EXERCISE = Once the pictures are removed, return each record below exactly as written.

(ENTRIES PROVIDED)

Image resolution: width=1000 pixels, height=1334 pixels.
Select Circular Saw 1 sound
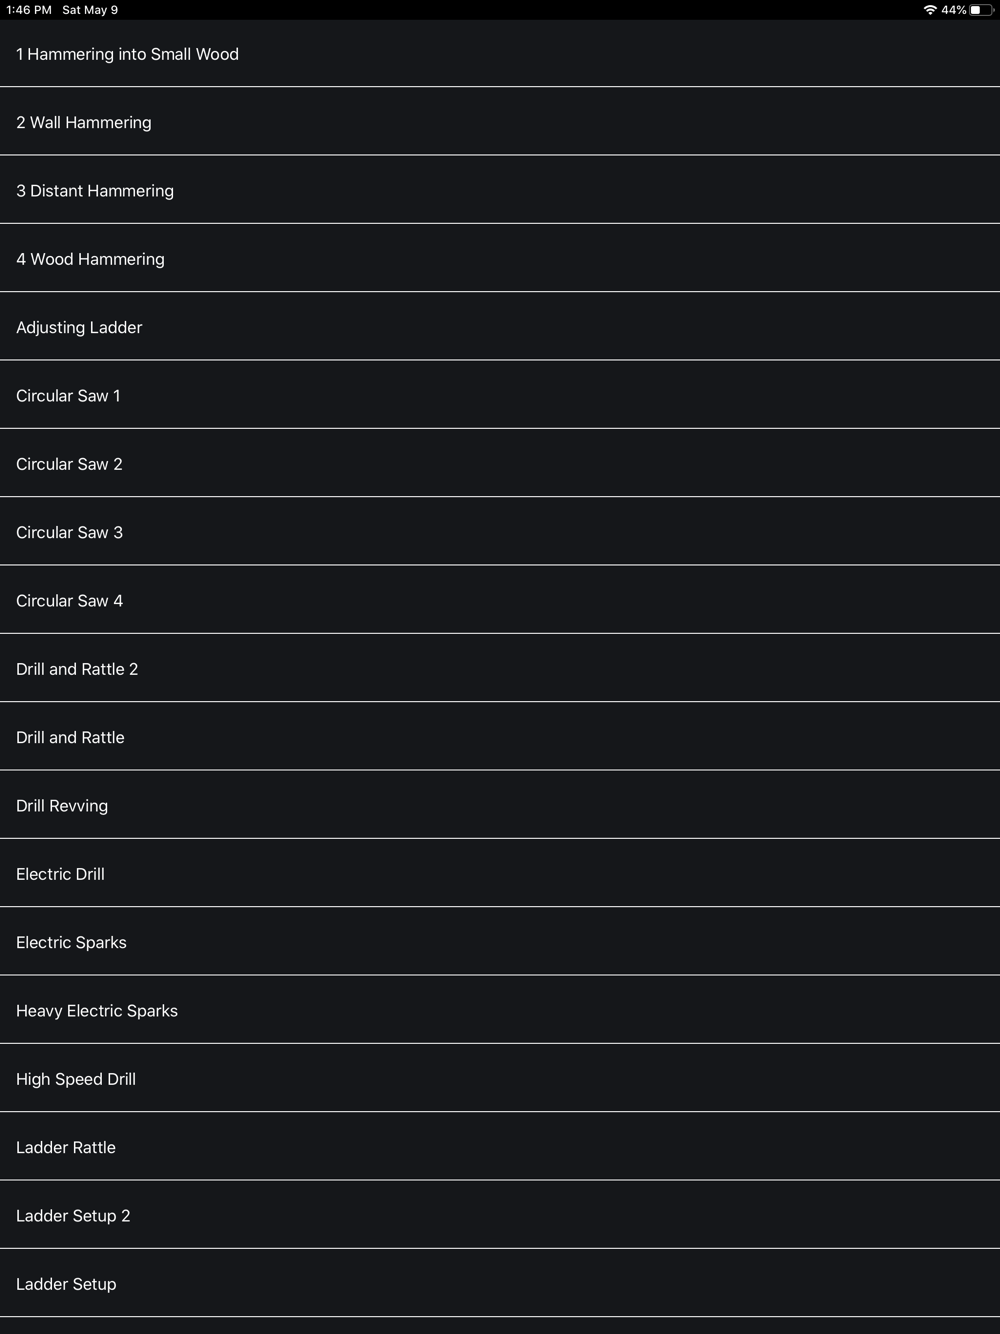click(x=500, y=395)
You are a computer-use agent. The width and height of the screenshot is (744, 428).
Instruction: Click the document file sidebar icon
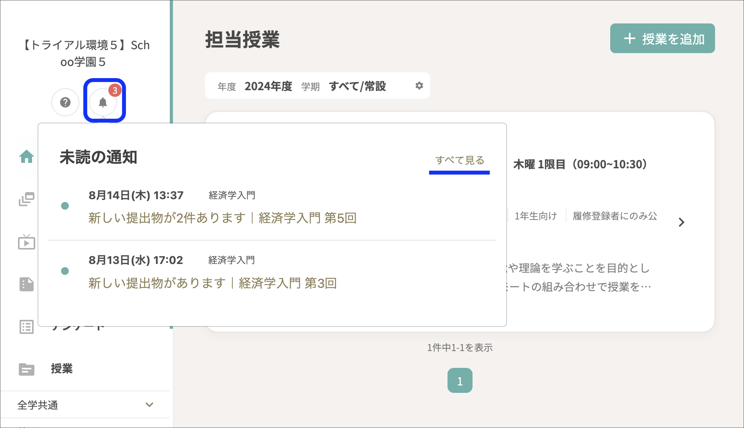27,284
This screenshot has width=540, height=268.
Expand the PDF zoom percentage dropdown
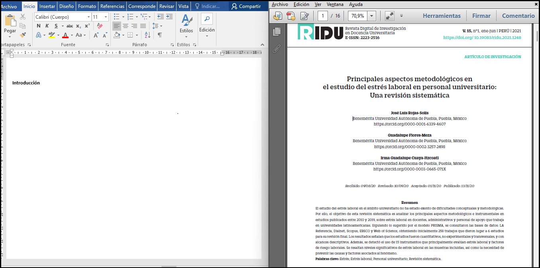tap(372, 16)
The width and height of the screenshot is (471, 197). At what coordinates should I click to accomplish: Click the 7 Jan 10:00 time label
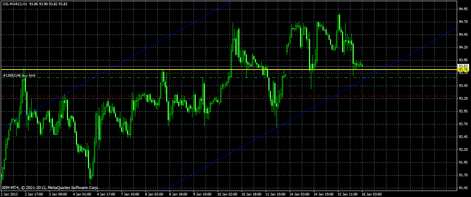pyautogui.click(x=130, y=194)
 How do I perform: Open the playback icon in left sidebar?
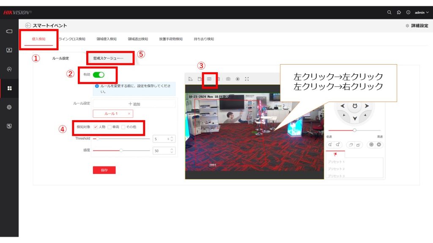9,50
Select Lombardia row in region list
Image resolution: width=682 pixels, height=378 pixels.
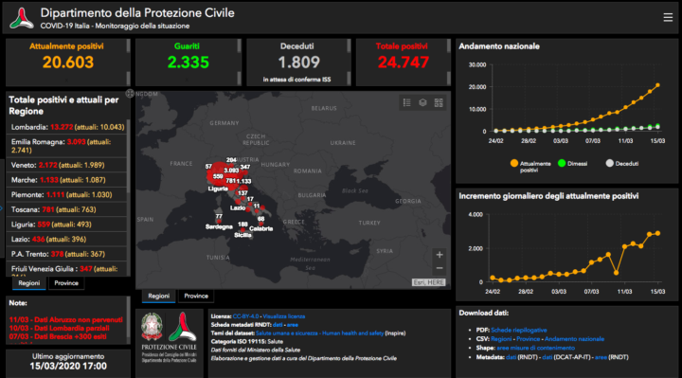pyautogui.click(x=67, y=127)
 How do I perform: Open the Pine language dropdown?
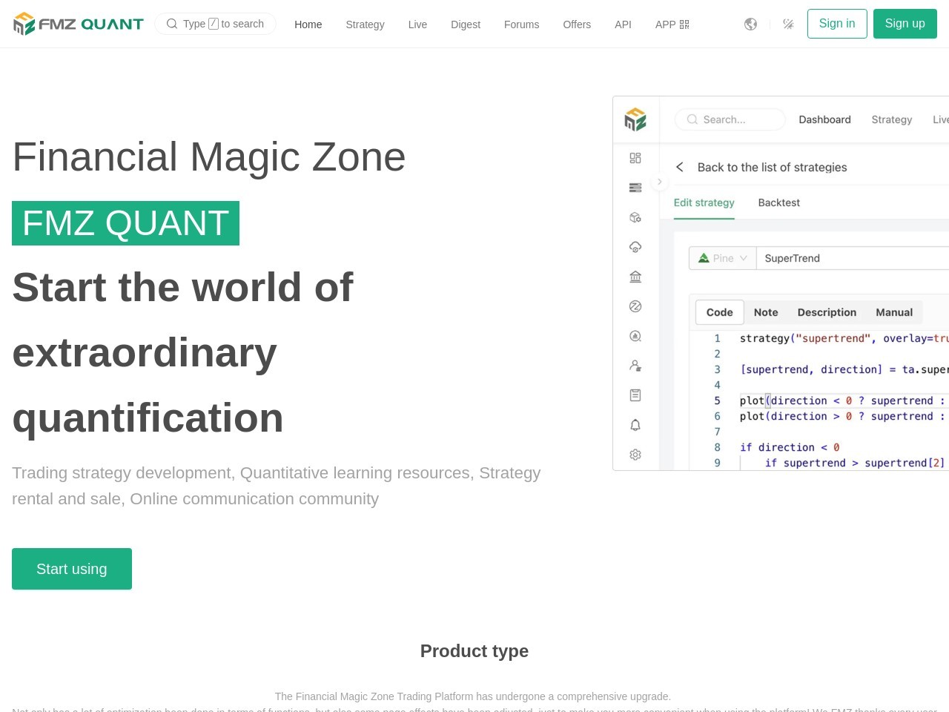pyautogui.click(x=722, y=258)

(End ENTRIES PROVIDED)

RESULT OF THIS TASK =
Image resolution: width=1000 pixels, height=1334 pixels.
Select Circular Saw 1 sound
click(x=500, y=395)
You are a computer-use agent. The width and height of the screenshot is (744, 428).
Instruction: Click the document file sidebar icon
27,284
This screenshot has width=540, height=268.
Expand the PDF zoom percentage dropdown
tap(372, 16)
The width and height of the screenshot is (471, 197). At what coordinates should I click to accomplish: Click the 7 Jan 10:00 time label
pyautogui.click(x=130, y=194)
 How do I perform: Open the playback icon in left sidebar?
9,50
Select Lombardia row in region list
Image resolution: width=682 pixels, height=378 pixels.
pyautogui.click(x=67, y=127)
 How do I perform: Open the Pine language dropdown?
pyautogui.click(x=722, y=258)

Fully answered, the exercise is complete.